Industry veterans react to President Trump’s nomination of American financier and former Federal Reserve board member Kevin Warsh to succeed Jerome Powell as chair. The nominee previously served on the Fed’s board from 2006 to 2011, after being appointed by President George W. Bush.

He was the youngest person ever to serve on the Federal Reserve board when he was first appointed. His nomination now heads to the U.S. Senate for confirmation. He will become the new Fed chair in May 2026 following the end of Powell’s term, if the Senate confirms his nomination.

How will this impact CRE?

Warsh has previously expressed support for lower interest rates, a stance generally viewed as favorable for commercial real estate by easing borrowing costs and supporting transaction activity. The nominee brings experience to the table with his previous time spent on the board.

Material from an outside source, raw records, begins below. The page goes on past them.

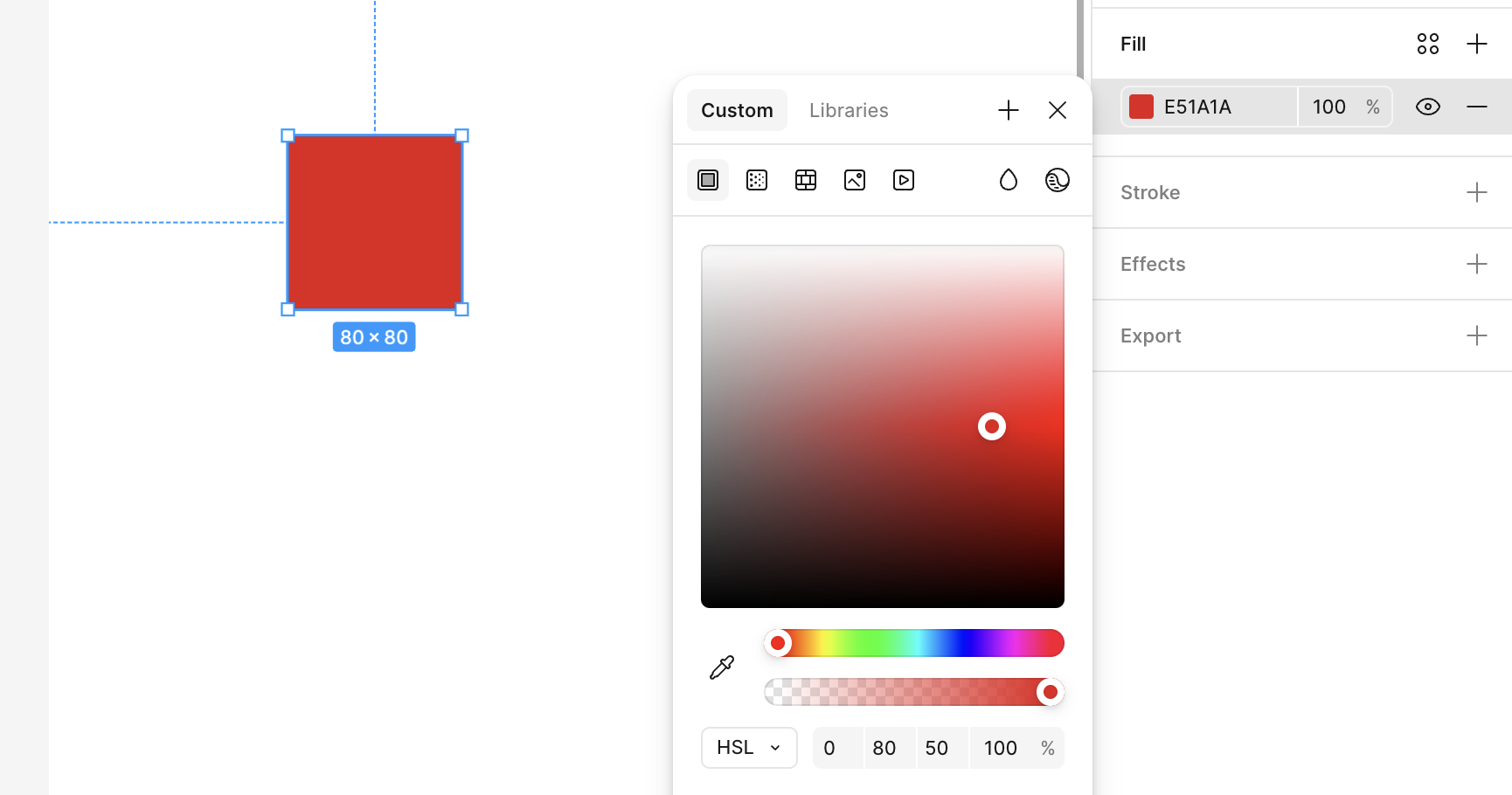Select the solid fill type icon
1512x795 pixels.
[x=708, y=180]
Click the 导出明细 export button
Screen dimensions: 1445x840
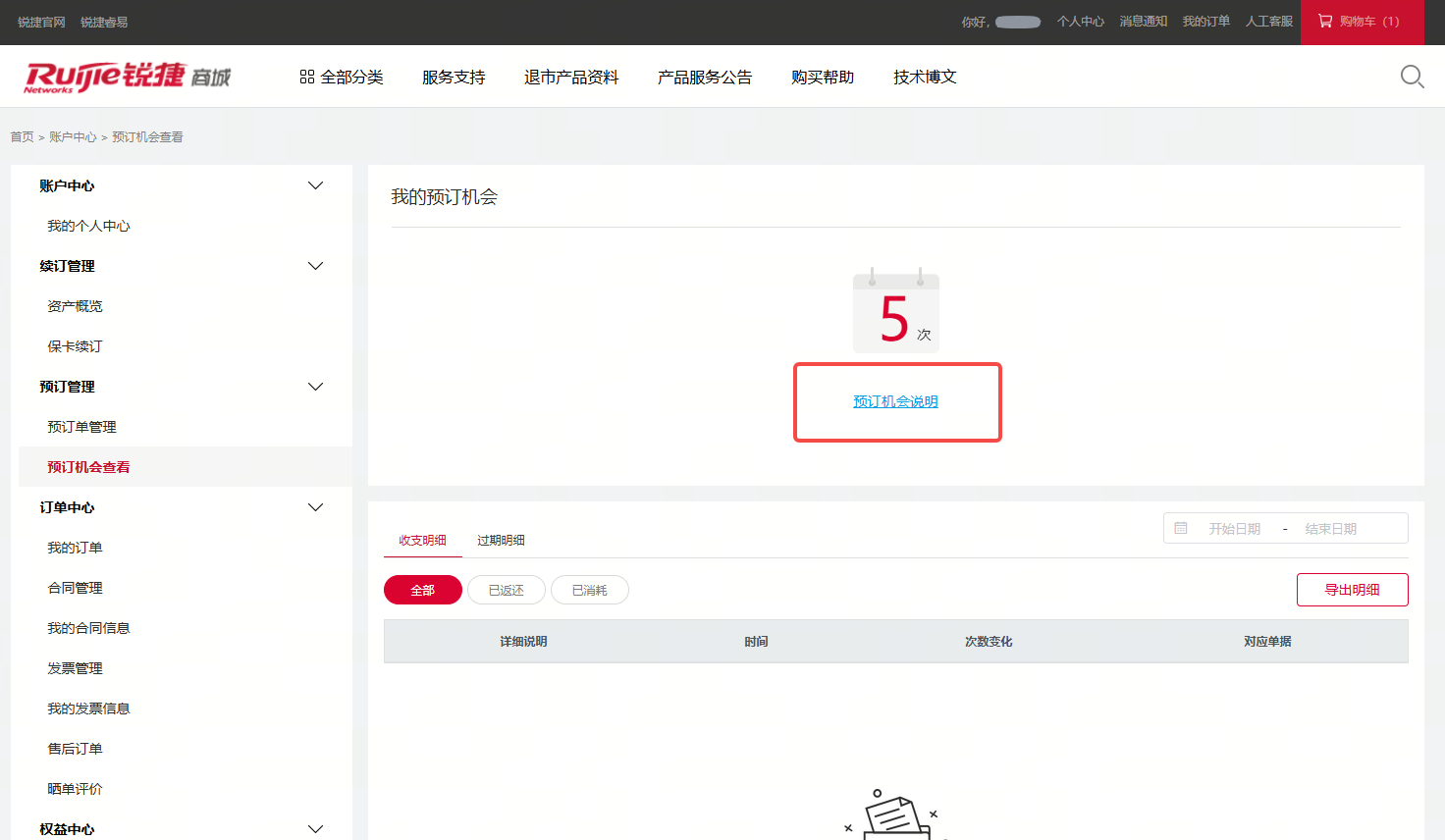point(1352,590)
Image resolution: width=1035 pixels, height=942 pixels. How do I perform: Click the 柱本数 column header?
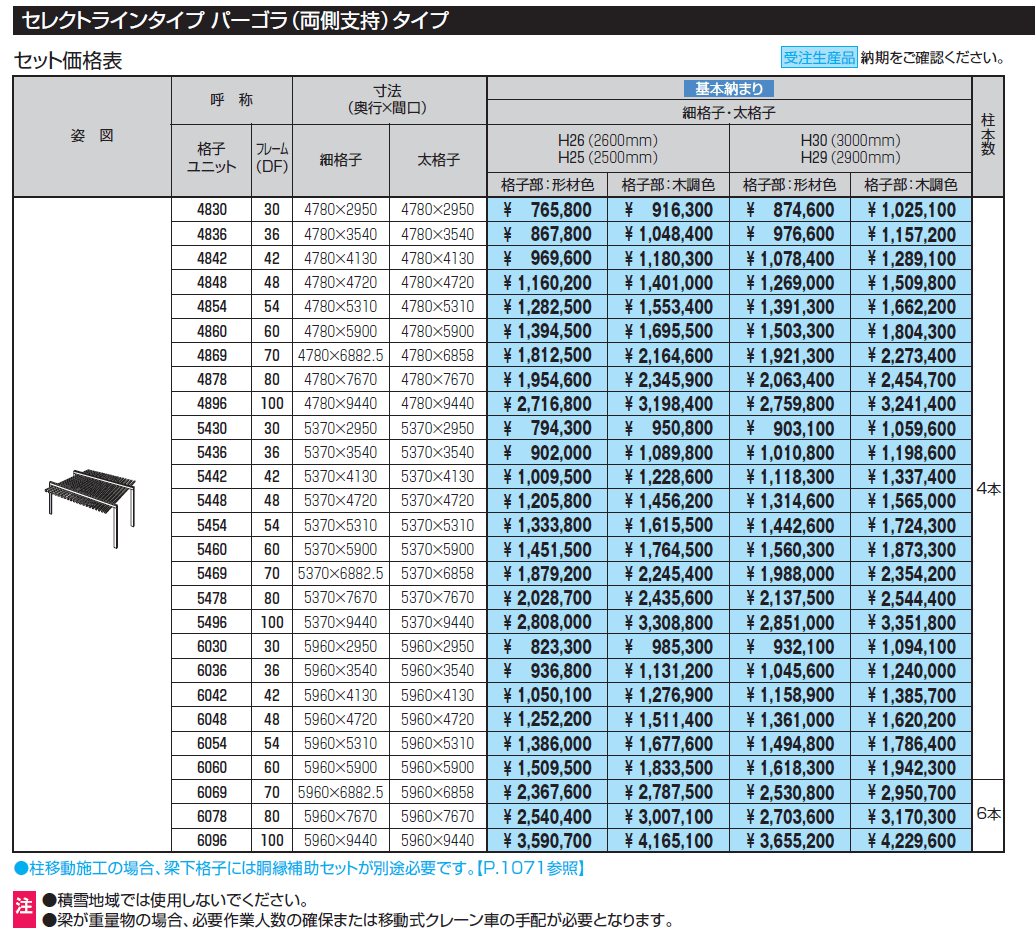click(x=988, y=135)
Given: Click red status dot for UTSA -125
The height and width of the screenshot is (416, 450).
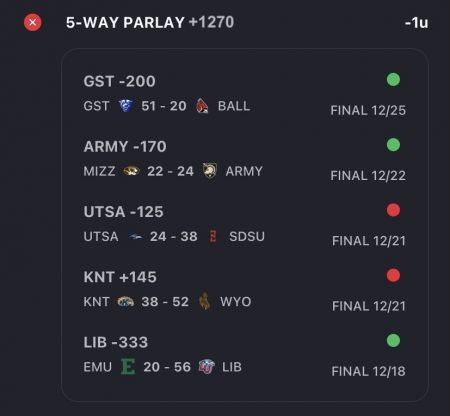Looking at the screenshot, I should [393, 210].
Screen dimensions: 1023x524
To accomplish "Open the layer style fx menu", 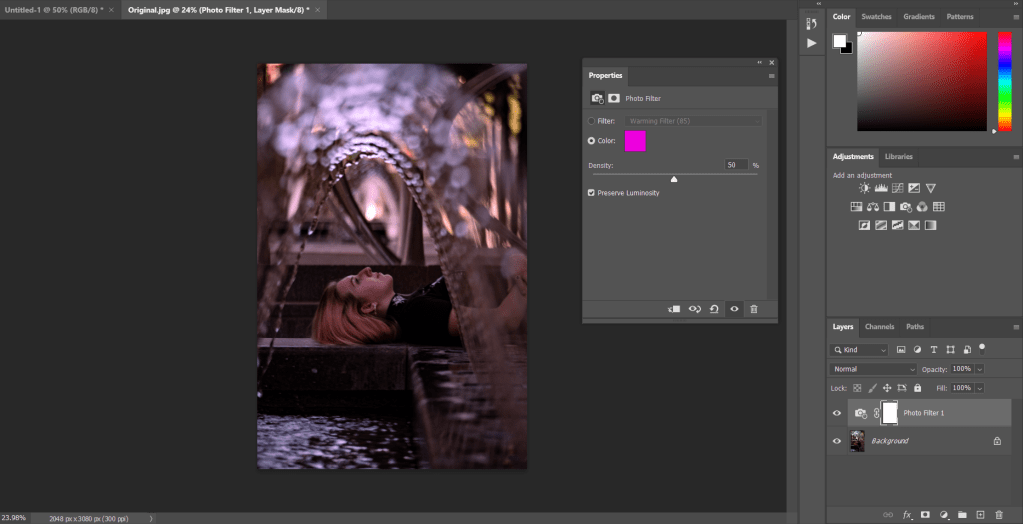I will pyautogui.click(x=908, y=514).
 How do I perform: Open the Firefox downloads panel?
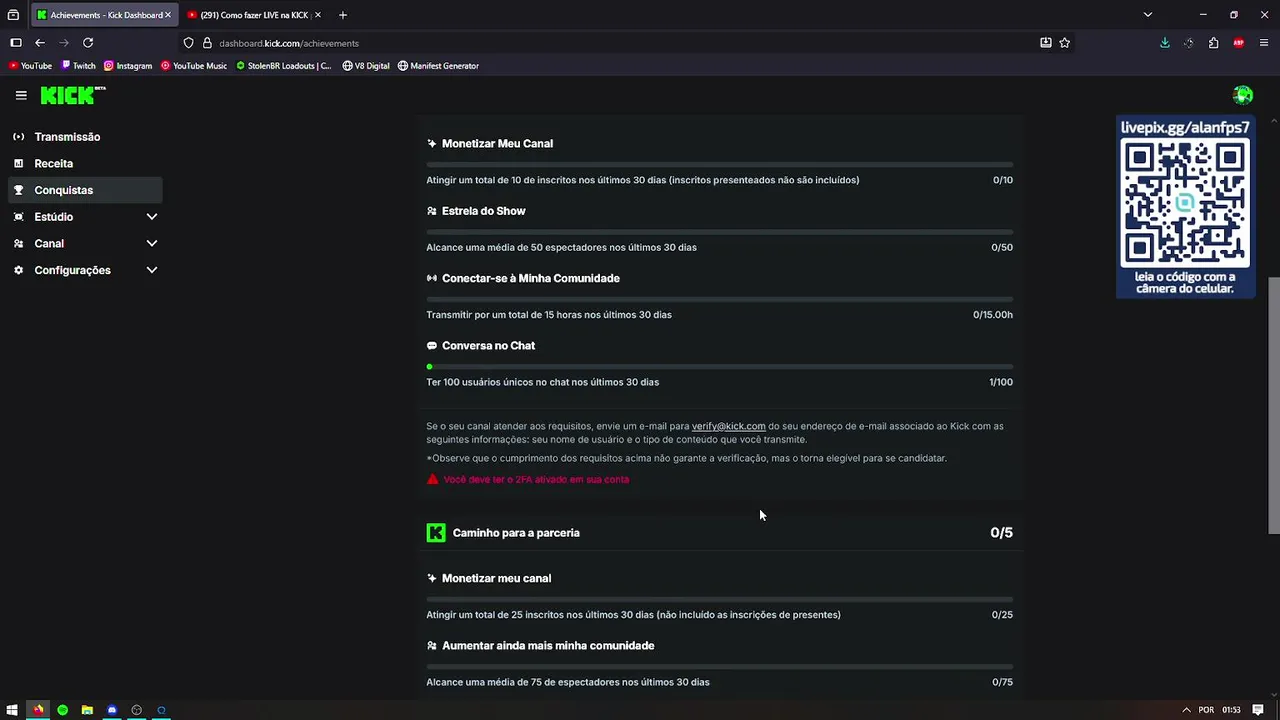coord(1164,43)
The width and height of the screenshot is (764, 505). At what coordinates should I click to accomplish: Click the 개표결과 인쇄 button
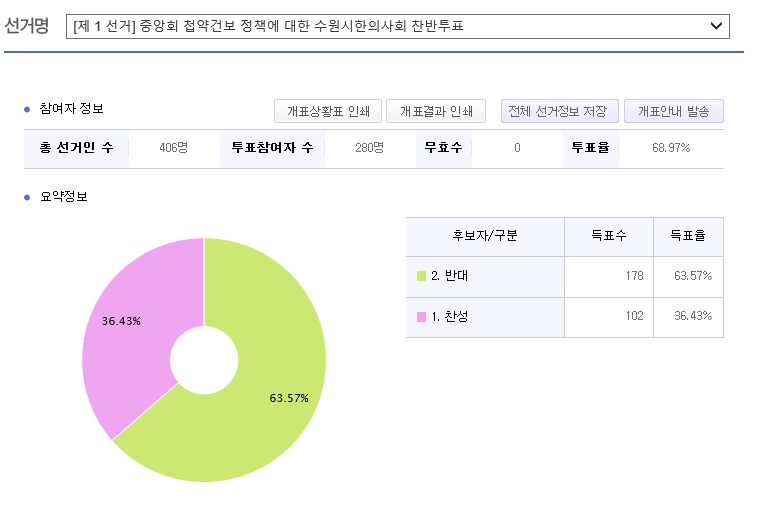pos(436,111)
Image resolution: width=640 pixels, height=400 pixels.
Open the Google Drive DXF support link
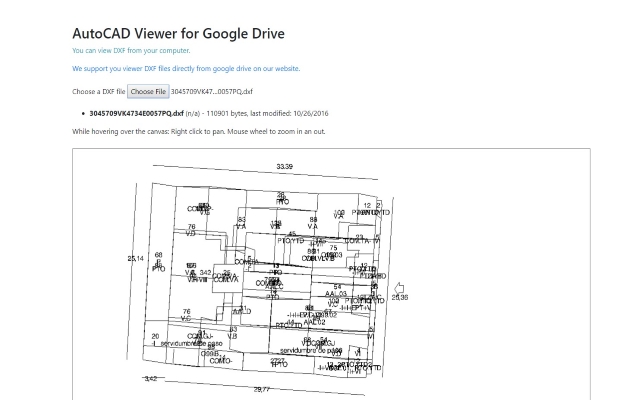(185, 69)
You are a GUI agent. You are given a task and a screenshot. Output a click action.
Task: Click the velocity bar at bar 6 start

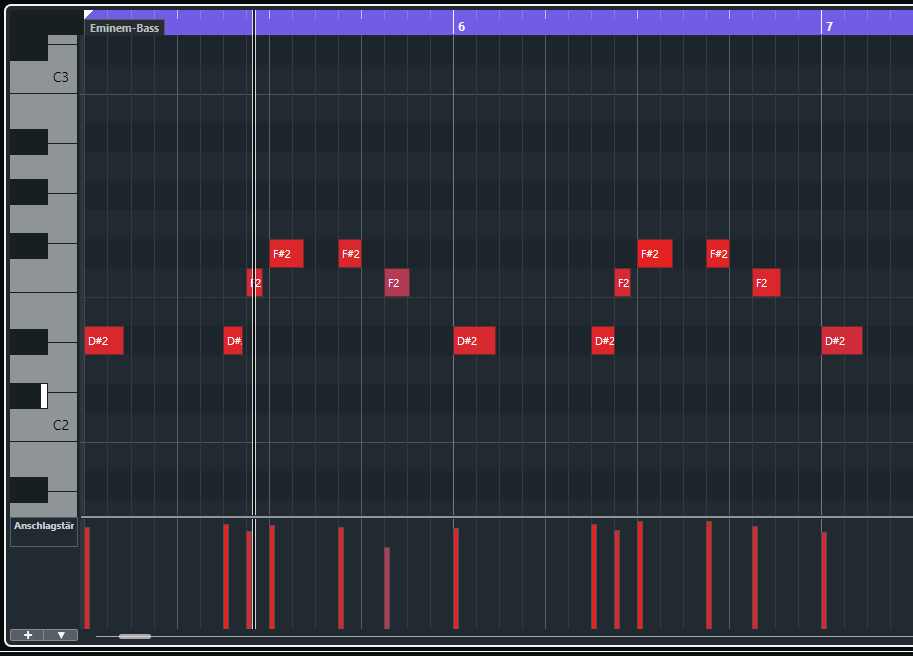point(456,578)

“Kevin Warsh is an exceptionally strong choice to lead the Federal Reserve. He brings deep experience, a clear command of the data, and a track record of calling economic turning points with precision,” Mark Rose, chair & CEO at Avison Young, told Commercial Property Executive. “His appointment helps bring much‑needed certainty to the business community at a time when markets have been craving stability. For commercial real estate, that clarity is especially important. (It) creates the environment our industry needs to continue its recovery and make long‑term decisions with confidence.”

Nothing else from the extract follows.